Meski beberapa di antara tulisan yang ada dalam buku ini pernah dipublikasikan, tetap saja orang dirangsang untuk membacanya sekali lagi dalam bentuk bunga rampai. Ada tiga bahasa yang digunakan dalam buku ini: Inggris, Belanda dan Indonesia.

Buku ini terdiri dari dua bagian. Bagian pertama terdiri dari sepuluh tulisan yang merupakan kajian terhadap karya-karya Pram. Juga beberapa dokumentasi Penghargaan Ramon Magsaysay. Yang penting pada bagian ini adalah makalah Pram (diterjemahkan ke Inggris oleh Harry Aveling) yang pernah menggegerkan yaitu "Sikap dan Peranan Kaum Intelektual Di Dunia Ke Tiga".

Makalah tersebut dibuat Pram untuk sebuah diskusi yang diselenggarakan Senat Mahasiswa Universitas Indonesia. Sungguh menarik membaca kembali makalah Pram yang sebetulnya "biasabiasa saja" dan hanya berisi masalah kebudayaan semata tapi justru berbuntut dengan ditangkapnya penyelenggara diskusi dan dikeluarkannya sejumlah mahasiswa yang dianggap bertanggungjawab atas acara tersebut.
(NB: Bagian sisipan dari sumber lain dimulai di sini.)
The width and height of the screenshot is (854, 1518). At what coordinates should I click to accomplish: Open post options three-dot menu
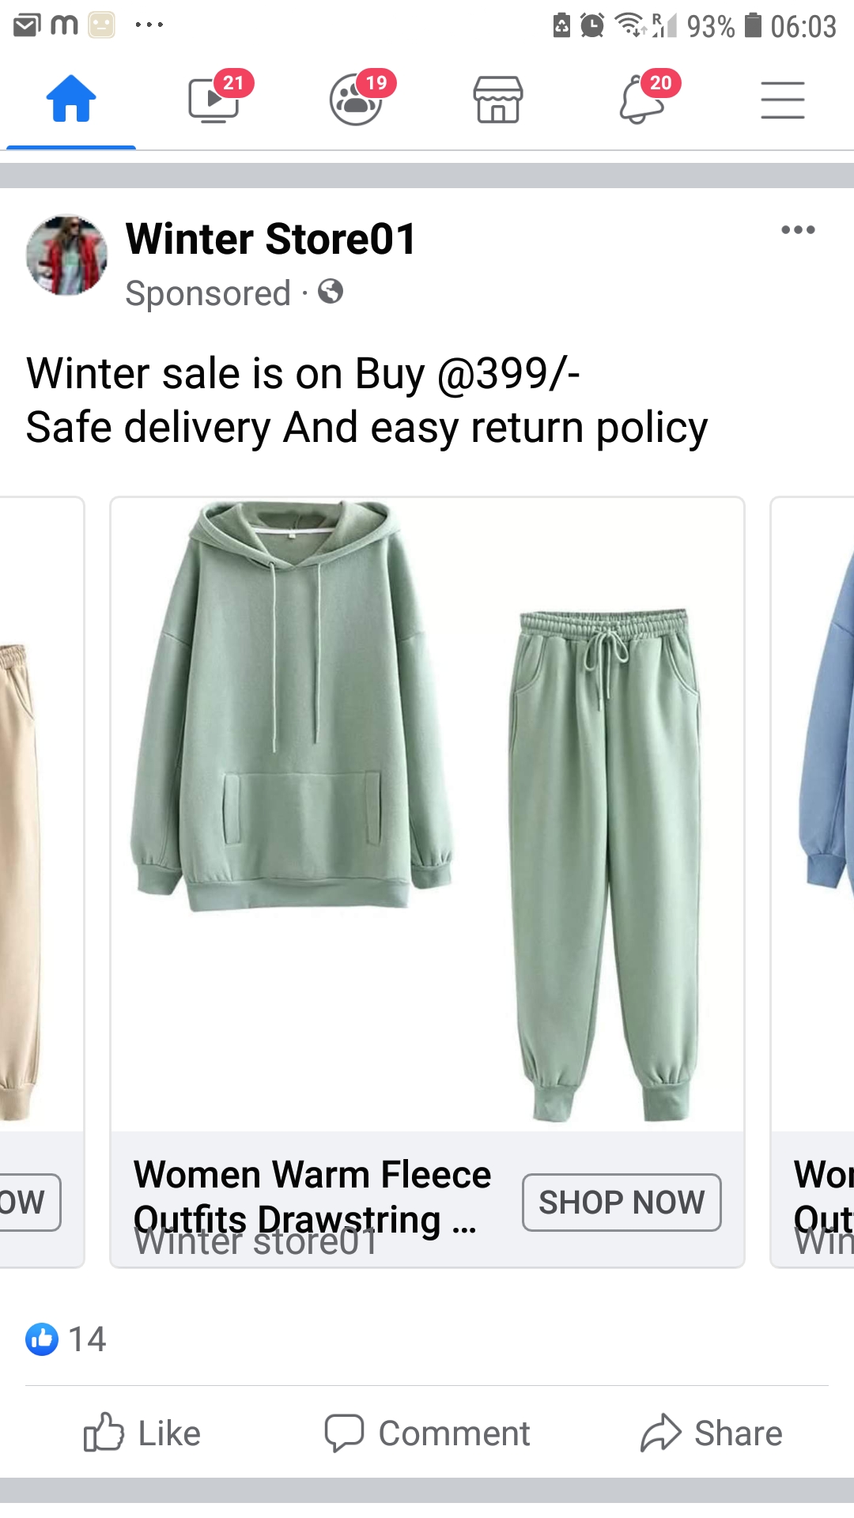pos(798,230)
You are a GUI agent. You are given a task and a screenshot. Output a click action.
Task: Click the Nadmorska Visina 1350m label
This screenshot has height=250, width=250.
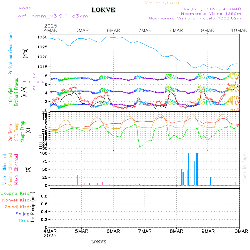coord(211,13)
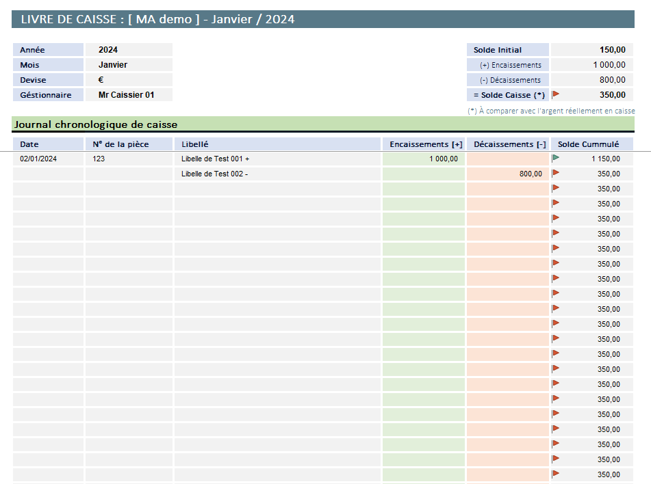The width and height of the screenshot is (651, 484).
Task: Click the Solde Cummulé column header
Action: pyautogui.click(x=591, y=144)
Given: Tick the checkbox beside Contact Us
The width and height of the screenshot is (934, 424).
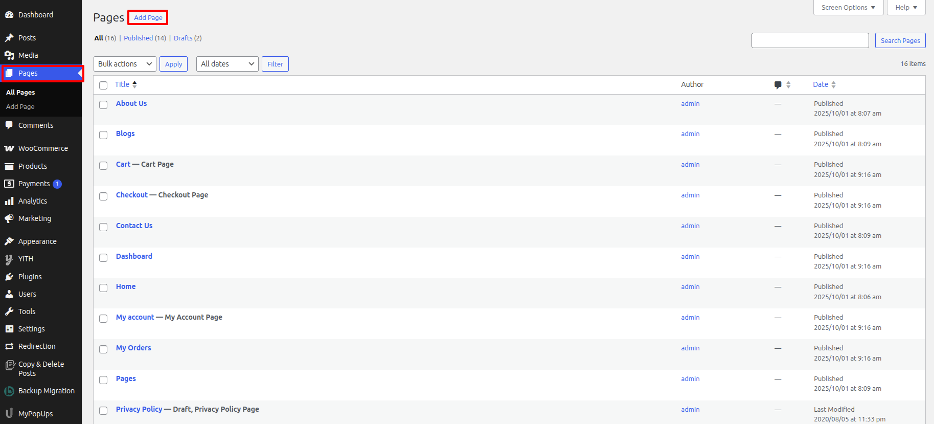Looking at the screenshot, I should pyautogui.click(x=103, y=227).
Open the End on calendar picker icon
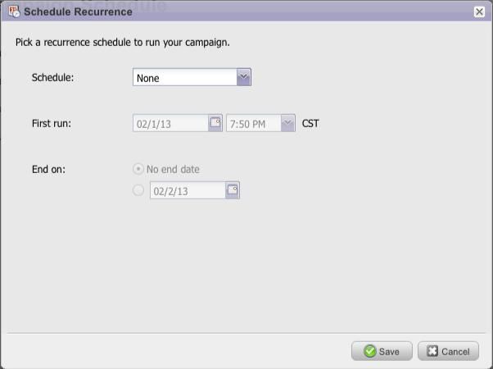The image size is (493, 369). click(233, 190)
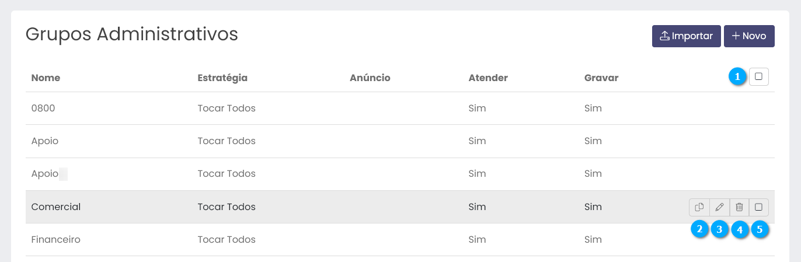Delete the Comercial group via trash icon
801x262 pixels.
click(739, 207)
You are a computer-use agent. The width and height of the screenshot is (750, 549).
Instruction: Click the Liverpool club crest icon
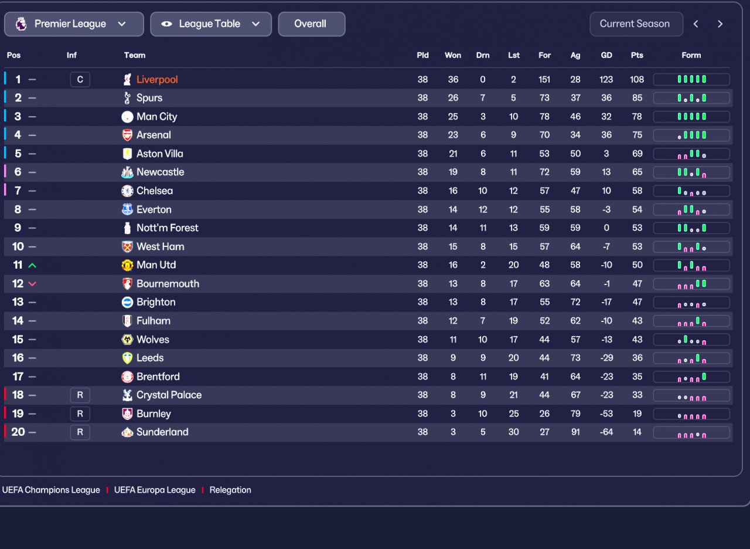tap(127, 79)
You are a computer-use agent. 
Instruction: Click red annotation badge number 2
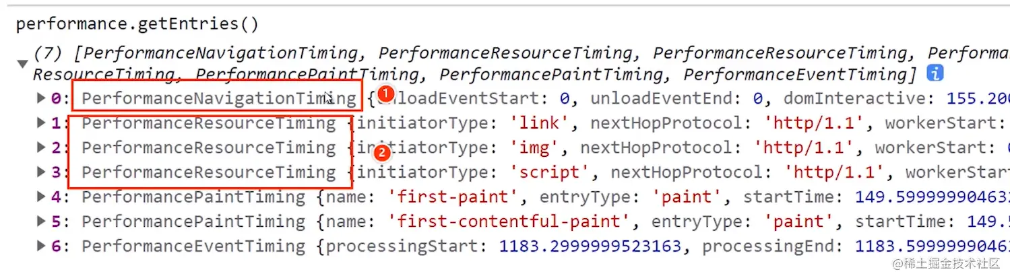(381, 152)
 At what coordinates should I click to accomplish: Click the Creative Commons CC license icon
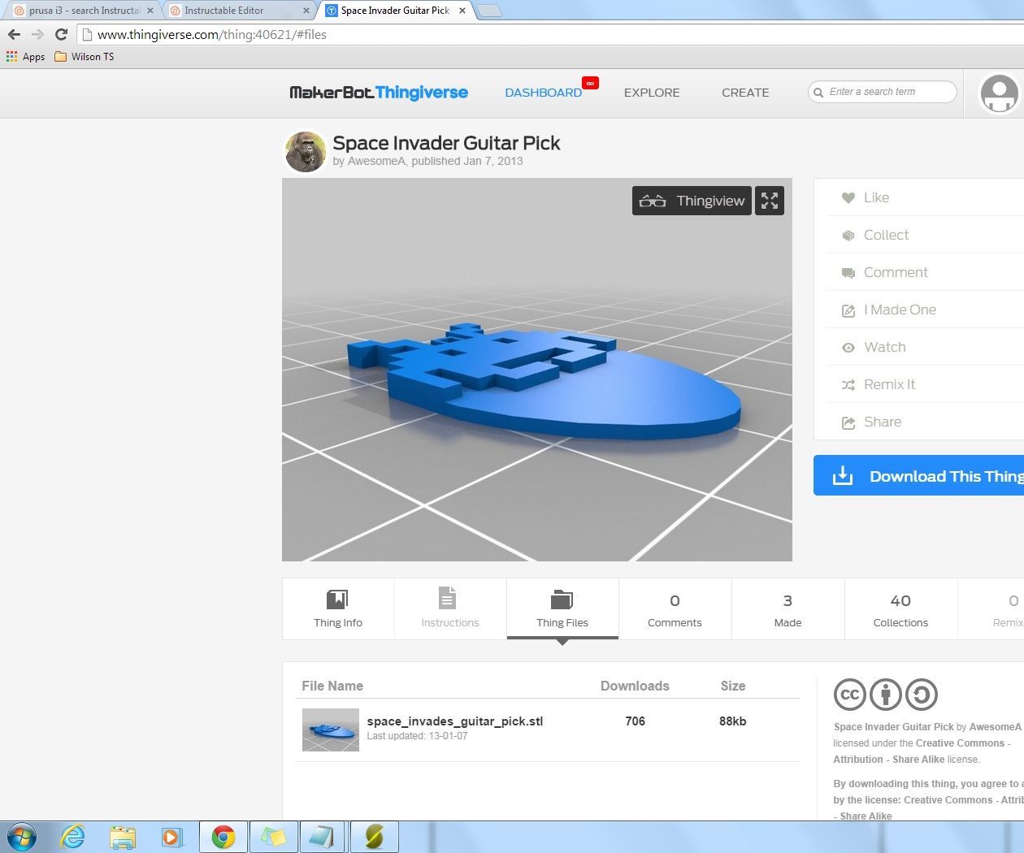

Bagian ke dua buku ini berisi sebelas tulisan yang lebih menyangkut Indonesia. Sang editor pada bagian ini mempersembahkan tiga tulisan menyangkut Mohammad Hoesni Thamrin. Tulisan pada bagian ini hampir semuanya penting, karena menyangkut penelitian aspek kesejarahan Indonesia yang pernah dilakukan para penulisnya. Namun, bagian yang paling penting, tak pelak lagi adalah tulisan mantan guru besar Recht Hoge School di Batavia, Profesor Wim Wertheim (hal. 284-306), menyangkut teka-teki seputar kejadian 1965 (Indonesia"s Hidden History of 1965: When will the Archives be Declassified?). Ibarat seorang Sherlock Holmes, Wertheim mencoba memecahkan sejumlah teka-teki besar dengan cara merangkai sejumlah fakta dan persepsi. Dan, Wertheim mengakui, misteri kejadian 1965 bagaimanapun tetap akan diliputi sejumlah teka-teki bila tidak ada keterbukaan. Artinya, mustahil untuk menguak tabir tersebut bila tak ada upaya de-Soehartoisasi secara radikal.